In reply to an earlier post on Jun 23, 2011 4:04:00 PM PDT
Last edited by the author on Jun 26, 2011 5:41:57 PM PDT
Wayne Klein says:
Go to: http://www.imdb.com/title/tt0407887/
You'll see that "The Departed" is based on the Hong Kong film "Infernal Affairs" written by Alan Mak and Felix Chong NOT based on Whitey Bulger.
Scorsese may have been inspired by Bulger's history but the film was a remake.
In reply to an earlier post on Oct 3, 2011 12:42:24 PM PDT
Last edited by the author on Oct 3, 2011 12:43:38 PM PDT
Jane, try watching the original Infernal Affairs trilogy with subtitles. Great films otherwise you wouldn't ever get this American remake. The Departed's producers and director loved it...obviously.
Posted on Nov 12, 2012 3:33:54 PM PST
the eye 5555 says:
An Extremely powerful Chinese leader has stated this is one of his favorite movies.

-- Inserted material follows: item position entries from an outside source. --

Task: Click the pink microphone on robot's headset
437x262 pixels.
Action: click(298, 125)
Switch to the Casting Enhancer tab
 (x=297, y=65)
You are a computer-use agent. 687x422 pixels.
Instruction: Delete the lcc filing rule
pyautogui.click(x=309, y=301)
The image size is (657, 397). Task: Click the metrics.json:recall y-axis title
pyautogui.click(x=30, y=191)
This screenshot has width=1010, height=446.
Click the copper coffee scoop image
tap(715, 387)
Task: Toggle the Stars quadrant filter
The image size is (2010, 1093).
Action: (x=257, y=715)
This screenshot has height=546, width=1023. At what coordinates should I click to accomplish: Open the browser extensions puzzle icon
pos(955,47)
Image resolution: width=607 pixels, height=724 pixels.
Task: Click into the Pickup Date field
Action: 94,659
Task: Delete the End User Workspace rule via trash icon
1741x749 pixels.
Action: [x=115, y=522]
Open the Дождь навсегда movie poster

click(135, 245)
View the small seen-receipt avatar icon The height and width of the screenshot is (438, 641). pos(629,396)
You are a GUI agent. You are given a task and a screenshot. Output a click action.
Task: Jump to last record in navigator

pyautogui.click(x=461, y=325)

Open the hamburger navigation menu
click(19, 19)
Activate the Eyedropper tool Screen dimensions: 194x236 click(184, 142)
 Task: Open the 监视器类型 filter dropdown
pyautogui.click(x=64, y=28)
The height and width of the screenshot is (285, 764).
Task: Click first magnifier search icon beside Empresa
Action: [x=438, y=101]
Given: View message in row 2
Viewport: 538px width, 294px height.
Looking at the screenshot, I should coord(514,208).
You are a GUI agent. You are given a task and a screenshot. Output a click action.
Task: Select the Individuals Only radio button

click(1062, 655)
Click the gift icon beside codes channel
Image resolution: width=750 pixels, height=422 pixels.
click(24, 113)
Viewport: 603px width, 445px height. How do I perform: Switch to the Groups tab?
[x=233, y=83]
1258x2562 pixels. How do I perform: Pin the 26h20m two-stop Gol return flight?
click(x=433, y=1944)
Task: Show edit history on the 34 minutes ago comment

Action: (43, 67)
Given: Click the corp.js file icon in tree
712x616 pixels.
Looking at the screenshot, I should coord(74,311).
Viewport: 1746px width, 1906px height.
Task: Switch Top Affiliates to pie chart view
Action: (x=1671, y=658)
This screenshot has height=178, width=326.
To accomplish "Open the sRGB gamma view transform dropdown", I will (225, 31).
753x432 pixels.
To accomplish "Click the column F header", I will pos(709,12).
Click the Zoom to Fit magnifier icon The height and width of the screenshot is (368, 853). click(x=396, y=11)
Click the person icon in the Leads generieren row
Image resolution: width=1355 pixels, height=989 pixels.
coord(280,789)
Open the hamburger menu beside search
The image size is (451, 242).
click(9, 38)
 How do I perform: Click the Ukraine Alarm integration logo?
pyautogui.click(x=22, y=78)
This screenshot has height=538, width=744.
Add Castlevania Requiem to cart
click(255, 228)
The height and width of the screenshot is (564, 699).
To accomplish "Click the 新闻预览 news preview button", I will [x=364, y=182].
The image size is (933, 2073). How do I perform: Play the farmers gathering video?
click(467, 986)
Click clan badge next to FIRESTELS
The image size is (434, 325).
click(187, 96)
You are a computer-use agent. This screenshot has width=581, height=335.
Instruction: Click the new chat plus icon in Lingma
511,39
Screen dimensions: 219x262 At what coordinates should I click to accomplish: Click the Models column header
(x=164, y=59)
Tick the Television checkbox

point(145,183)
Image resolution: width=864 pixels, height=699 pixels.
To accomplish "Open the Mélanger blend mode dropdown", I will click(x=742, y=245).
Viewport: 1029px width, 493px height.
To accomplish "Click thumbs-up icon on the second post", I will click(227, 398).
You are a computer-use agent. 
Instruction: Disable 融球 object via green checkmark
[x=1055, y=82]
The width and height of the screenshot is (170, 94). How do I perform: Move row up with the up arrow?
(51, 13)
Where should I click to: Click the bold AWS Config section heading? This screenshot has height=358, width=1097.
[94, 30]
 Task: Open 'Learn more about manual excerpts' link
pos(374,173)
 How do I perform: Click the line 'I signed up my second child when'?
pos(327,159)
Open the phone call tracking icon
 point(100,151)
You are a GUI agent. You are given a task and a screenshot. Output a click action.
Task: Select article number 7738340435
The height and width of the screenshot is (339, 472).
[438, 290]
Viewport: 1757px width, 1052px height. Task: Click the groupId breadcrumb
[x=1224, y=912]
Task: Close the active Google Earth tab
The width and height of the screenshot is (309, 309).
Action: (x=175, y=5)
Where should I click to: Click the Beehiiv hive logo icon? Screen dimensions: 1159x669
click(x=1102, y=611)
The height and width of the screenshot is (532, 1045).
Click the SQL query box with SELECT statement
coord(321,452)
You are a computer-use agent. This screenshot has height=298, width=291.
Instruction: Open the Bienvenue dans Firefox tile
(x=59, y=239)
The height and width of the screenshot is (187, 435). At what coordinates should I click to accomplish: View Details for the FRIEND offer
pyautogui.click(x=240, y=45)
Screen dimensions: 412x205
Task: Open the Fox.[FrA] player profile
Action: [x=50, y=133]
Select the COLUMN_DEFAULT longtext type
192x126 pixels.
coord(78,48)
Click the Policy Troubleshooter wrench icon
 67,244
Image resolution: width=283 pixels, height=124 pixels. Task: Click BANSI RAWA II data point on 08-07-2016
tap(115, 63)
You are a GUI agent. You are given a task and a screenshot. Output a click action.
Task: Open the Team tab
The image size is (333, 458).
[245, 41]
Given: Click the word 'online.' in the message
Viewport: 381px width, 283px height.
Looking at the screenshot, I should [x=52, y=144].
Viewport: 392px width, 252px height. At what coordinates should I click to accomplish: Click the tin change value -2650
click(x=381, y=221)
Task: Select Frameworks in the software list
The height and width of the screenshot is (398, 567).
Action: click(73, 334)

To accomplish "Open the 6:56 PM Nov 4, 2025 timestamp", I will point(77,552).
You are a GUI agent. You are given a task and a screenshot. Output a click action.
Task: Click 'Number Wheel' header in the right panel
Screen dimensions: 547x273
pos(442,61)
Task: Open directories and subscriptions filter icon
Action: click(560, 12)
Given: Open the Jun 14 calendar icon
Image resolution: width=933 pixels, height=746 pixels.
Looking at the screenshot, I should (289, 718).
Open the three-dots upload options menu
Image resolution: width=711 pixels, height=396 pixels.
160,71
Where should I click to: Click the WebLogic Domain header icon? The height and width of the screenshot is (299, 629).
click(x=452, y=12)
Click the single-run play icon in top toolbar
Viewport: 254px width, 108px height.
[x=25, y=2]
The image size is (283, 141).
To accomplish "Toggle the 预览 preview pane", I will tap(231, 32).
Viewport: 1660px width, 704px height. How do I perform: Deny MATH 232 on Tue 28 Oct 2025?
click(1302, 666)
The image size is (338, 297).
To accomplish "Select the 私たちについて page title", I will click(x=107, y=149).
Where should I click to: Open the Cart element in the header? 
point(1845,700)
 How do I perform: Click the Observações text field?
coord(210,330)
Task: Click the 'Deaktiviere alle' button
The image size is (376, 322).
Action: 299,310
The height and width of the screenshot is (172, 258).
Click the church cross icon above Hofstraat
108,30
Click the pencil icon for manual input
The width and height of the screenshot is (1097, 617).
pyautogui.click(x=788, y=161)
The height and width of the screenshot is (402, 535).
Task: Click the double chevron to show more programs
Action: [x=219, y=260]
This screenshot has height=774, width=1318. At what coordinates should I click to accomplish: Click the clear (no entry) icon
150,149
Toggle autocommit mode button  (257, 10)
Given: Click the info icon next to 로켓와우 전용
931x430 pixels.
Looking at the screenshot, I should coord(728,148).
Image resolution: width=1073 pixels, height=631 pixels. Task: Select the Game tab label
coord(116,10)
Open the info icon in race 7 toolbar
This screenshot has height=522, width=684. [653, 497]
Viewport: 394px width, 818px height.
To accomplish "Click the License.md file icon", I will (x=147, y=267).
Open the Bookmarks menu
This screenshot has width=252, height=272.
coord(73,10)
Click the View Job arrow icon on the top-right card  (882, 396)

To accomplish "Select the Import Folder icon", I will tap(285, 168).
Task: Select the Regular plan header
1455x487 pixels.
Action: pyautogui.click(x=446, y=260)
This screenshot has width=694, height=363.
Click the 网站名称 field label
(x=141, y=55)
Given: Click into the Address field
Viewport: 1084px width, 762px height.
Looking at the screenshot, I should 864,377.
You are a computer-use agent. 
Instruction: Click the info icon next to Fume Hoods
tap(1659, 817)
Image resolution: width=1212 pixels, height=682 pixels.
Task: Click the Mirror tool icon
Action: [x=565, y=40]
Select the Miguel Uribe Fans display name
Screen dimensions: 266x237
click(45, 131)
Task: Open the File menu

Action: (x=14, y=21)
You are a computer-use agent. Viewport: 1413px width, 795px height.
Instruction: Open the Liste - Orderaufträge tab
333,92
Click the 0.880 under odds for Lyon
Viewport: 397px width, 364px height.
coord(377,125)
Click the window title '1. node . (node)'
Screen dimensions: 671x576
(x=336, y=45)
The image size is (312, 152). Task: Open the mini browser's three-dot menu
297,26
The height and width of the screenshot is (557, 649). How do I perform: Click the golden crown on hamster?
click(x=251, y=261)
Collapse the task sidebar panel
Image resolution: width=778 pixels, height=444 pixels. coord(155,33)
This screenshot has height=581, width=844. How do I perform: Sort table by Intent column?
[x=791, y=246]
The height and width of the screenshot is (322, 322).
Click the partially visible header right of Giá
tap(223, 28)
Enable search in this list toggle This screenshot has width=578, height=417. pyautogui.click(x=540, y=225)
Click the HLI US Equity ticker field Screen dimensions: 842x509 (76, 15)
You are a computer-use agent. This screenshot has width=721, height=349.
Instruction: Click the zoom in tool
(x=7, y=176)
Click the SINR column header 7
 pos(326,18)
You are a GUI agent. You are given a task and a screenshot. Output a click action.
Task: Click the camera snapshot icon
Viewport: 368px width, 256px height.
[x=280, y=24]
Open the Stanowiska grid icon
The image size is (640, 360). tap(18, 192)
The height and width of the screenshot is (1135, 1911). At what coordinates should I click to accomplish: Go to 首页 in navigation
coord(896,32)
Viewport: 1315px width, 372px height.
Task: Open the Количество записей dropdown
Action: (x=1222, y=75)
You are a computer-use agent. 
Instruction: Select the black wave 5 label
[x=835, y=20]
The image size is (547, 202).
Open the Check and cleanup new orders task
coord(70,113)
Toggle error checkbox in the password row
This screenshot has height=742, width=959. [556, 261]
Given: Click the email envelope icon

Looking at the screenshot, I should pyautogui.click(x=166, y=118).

Posted on Oct 23, 2013 10:31:44 PM PDT
Yes, the film is a "remake" of the excellent "Infernal Affairs". And Scorcese can thank that film for the fundamental premise. But it is actually a different story around that premise: Costello (Nicholson) is Whitey Bulger, and much of the story (he's a protected FBI informant) is directly out of that factual history, including the ties to Providence, RI (which has no equivalent in "Infernal Affairs").
None of that takes anything away from "Infernal Affiars": it is a different story.